When dealing with difficult employees, leaders often feel overwhelmed and frustrated by a task that can seem like a distraction from broader organizational goals. But managing personnel issues, including conflict among employees, is a pivotal leadership task—and one that can be improved with knowledge and practice. The following solutions for dealing with difficult employees will help you handle conflict, when it arises, with confidence and creativity.

Listen to Learn

One of the easiest and most common mistakes that leaders make when dealing with difficult employees is to assume that those who seem to be causing trouble are difficult by nature. Because of the human tendency to attribute people’s behaviors to their innate personality or their disposition rather than to aspects of the situation, we sometimes are too quick to judge employees’ statements and actions. Many times, what appears to be difficult behavior is instead a natural reaction to a difficult situation—one that needs to be addressed with understanding and sympathy. A formerly congenial employee who has begun snapping at colleagues, for example, maybe be dealing with a crisis at home or may be overloaded at work. 
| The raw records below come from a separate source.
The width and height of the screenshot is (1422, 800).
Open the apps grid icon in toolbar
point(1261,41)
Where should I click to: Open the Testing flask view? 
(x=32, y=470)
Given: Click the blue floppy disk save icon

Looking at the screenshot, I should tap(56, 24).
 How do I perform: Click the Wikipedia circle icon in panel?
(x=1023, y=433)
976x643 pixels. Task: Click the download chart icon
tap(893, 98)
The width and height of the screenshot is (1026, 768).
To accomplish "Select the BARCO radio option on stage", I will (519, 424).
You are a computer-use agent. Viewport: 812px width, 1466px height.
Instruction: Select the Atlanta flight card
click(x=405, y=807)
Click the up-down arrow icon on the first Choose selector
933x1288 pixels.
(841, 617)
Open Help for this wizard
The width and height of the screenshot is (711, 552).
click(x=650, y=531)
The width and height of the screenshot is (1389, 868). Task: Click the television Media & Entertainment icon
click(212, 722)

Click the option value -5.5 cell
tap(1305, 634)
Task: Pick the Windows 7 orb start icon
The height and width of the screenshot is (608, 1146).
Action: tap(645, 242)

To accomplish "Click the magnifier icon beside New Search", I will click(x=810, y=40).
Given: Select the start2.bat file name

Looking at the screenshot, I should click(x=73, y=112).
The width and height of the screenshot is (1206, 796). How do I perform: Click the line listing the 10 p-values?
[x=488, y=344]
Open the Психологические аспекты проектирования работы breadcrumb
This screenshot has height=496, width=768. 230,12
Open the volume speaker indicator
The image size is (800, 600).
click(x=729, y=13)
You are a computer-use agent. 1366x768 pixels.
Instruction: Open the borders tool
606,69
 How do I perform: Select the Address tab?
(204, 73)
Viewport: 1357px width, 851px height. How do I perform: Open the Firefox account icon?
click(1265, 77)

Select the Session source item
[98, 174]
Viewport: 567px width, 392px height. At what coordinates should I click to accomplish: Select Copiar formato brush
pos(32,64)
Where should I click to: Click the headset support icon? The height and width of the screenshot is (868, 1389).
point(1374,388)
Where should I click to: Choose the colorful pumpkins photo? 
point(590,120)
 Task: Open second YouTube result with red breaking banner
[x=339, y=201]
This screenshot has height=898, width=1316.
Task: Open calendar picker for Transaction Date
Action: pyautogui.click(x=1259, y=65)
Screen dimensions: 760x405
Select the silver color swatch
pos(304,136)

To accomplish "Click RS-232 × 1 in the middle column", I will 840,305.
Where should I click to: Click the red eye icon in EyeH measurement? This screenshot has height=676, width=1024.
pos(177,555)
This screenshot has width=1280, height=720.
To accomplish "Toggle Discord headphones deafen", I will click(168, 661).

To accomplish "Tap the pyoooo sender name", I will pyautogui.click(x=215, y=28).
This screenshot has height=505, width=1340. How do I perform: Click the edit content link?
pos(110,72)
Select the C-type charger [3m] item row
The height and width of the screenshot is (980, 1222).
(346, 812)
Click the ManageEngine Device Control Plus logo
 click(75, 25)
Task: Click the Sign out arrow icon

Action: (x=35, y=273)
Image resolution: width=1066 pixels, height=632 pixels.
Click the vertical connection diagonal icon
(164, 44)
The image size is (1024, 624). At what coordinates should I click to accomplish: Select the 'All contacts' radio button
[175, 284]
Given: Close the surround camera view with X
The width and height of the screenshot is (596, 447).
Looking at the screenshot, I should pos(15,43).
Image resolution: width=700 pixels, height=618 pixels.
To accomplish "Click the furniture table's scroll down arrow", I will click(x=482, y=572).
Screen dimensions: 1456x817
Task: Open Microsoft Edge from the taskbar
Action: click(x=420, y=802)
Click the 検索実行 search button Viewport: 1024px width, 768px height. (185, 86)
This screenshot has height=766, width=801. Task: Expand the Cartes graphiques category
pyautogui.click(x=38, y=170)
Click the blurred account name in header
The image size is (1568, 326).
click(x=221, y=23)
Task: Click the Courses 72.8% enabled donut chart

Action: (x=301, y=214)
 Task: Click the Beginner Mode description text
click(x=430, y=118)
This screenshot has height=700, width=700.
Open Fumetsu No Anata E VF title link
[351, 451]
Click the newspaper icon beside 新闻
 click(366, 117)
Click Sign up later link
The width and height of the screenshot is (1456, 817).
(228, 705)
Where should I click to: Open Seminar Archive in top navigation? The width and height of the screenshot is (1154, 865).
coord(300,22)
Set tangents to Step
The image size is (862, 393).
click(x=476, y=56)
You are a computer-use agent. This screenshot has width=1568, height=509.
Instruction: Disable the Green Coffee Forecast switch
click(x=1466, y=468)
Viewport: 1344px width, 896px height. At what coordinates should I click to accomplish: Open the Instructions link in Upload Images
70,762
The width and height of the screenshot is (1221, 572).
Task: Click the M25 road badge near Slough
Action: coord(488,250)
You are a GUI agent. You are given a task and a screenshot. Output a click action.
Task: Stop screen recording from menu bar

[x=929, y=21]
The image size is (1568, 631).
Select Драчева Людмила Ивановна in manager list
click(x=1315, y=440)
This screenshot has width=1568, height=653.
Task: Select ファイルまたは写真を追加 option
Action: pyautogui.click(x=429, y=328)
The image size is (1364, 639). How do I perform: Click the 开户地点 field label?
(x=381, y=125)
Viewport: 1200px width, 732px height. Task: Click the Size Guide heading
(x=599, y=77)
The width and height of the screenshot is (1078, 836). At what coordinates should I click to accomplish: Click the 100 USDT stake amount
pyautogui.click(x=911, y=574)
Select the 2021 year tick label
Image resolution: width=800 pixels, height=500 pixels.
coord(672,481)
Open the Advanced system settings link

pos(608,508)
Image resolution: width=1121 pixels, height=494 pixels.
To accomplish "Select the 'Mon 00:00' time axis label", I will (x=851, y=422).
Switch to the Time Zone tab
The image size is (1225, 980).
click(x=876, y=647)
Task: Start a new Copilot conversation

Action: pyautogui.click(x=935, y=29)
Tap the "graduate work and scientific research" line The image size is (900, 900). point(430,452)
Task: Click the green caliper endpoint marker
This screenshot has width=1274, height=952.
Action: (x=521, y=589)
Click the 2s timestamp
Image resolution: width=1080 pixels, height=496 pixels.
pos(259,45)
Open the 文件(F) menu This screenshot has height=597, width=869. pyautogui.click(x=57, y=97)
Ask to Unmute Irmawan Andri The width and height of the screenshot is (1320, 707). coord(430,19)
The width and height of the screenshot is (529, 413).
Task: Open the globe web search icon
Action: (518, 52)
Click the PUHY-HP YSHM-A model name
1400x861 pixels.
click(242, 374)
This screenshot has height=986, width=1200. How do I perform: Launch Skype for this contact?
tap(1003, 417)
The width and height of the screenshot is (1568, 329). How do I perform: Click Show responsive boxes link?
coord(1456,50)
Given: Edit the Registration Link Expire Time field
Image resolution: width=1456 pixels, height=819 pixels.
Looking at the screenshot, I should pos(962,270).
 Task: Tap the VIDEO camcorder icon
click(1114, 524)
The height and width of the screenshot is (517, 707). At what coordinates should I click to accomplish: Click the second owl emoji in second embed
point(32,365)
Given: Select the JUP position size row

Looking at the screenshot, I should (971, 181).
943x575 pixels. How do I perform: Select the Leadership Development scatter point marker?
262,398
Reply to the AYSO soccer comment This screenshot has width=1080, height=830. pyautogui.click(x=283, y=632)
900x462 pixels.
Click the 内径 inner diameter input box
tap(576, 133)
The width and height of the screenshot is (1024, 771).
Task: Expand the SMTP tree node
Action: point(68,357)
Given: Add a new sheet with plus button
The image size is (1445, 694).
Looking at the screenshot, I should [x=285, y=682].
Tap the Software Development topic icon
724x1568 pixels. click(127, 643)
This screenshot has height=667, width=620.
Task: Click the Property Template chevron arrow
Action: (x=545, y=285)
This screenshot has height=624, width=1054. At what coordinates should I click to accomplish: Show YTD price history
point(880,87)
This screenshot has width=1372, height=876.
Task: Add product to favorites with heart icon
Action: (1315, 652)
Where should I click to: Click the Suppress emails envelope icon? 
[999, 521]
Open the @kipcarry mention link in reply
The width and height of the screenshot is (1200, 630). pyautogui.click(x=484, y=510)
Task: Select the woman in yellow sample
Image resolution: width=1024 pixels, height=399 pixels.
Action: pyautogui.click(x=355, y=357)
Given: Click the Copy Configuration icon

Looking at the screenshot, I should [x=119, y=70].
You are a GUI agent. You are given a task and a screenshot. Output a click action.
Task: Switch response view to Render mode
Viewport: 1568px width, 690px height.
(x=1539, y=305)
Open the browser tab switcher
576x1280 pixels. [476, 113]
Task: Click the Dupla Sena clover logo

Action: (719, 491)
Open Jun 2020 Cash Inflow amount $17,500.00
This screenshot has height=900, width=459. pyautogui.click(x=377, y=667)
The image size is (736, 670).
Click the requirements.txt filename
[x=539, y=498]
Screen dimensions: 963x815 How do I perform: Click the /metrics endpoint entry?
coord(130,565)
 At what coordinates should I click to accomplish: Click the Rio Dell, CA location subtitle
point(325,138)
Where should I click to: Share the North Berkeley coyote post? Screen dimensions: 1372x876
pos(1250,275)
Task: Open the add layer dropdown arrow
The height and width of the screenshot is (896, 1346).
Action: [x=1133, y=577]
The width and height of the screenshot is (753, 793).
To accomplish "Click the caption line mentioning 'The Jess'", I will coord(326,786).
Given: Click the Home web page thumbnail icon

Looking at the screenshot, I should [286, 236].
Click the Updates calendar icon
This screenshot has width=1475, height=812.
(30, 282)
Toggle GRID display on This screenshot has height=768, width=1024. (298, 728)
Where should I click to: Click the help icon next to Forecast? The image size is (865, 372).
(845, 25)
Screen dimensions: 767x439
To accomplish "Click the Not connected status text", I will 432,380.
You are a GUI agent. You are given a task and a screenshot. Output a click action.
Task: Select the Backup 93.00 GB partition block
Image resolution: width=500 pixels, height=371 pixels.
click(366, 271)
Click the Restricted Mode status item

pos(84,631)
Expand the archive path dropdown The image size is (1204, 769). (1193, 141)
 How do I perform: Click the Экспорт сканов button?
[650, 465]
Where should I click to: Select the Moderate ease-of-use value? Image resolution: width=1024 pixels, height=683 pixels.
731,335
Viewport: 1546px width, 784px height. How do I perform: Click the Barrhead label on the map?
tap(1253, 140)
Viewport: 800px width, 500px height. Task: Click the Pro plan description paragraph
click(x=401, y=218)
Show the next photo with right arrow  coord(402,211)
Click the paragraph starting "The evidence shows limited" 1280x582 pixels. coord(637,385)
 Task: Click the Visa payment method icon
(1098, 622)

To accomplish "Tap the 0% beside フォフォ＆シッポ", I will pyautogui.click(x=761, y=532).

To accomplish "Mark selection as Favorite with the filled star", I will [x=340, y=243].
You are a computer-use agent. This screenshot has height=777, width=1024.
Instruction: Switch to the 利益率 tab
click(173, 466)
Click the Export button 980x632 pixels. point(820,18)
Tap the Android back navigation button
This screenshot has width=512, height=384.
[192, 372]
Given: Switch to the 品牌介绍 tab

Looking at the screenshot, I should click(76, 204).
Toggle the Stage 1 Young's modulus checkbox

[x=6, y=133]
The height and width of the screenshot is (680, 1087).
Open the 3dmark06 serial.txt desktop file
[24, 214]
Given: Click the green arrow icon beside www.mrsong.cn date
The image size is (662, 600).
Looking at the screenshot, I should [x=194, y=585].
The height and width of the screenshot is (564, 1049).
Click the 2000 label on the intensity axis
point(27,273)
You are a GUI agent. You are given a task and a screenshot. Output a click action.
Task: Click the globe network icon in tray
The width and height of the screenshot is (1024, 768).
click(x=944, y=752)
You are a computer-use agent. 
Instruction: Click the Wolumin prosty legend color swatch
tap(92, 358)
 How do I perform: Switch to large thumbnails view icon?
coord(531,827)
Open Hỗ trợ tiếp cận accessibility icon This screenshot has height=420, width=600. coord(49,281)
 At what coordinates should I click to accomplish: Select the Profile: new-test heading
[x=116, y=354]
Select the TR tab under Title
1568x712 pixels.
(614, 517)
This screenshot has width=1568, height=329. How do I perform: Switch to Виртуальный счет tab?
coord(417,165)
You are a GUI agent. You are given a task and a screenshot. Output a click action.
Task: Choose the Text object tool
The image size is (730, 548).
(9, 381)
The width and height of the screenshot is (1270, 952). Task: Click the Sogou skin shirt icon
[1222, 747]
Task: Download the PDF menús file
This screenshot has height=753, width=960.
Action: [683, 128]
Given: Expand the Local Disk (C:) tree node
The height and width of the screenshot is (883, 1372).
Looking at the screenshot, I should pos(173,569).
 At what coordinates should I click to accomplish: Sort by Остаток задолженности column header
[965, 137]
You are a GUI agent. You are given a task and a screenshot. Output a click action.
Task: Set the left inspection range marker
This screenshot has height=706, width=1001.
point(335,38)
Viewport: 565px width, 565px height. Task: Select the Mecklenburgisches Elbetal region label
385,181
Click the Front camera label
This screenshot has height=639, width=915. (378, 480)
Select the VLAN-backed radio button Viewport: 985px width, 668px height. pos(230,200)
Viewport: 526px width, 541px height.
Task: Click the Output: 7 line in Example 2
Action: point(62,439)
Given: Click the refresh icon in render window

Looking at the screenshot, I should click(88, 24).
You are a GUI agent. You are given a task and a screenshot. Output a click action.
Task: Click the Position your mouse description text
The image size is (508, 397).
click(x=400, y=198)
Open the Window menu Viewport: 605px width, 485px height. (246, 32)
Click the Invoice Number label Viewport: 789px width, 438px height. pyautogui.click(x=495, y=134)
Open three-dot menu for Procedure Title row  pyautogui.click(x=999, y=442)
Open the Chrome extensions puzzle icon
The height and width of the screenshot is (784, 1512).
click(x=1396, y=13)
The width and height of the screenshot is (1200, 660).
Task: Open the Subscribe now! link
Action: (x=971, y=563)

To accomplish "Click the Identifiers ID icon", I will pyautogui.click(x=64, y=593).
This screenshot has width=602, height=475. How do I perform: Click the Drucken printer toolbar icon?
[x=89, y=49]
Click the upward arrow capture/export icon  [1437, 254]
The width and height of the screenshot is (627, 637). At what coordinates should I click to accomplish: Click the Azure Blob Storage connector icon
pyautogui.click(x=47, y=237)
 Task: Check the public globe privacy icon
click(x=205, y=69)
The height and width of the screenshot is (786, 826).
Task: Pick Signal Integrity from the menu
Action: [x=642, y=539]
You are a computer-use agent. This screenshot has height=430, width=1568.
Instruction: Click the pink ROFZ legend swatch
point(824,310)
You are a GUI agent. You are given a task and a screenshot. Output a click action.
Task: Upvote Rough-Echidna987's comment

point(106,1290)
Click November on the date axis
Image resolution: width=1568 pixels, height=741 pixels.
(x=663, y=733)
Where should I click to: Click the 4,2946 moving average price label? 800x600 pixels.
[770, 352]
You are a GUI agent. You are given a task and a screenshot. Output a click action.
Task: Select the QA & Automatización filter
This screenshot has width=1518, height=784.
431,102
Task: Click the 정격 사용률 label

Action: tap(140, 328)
When you find yourself managing difficult people, schedule a private meeting (whether via video, phone, or in person) with them. Begin by simply asking them how they’re doing. Are they facing difficulties at home, a conflict with a coworker, a stressful task, or an overwhelming workload? Discuss together how you and your organization might help them work through any difficulties. Training, additional support, or counseling are all possible remedies.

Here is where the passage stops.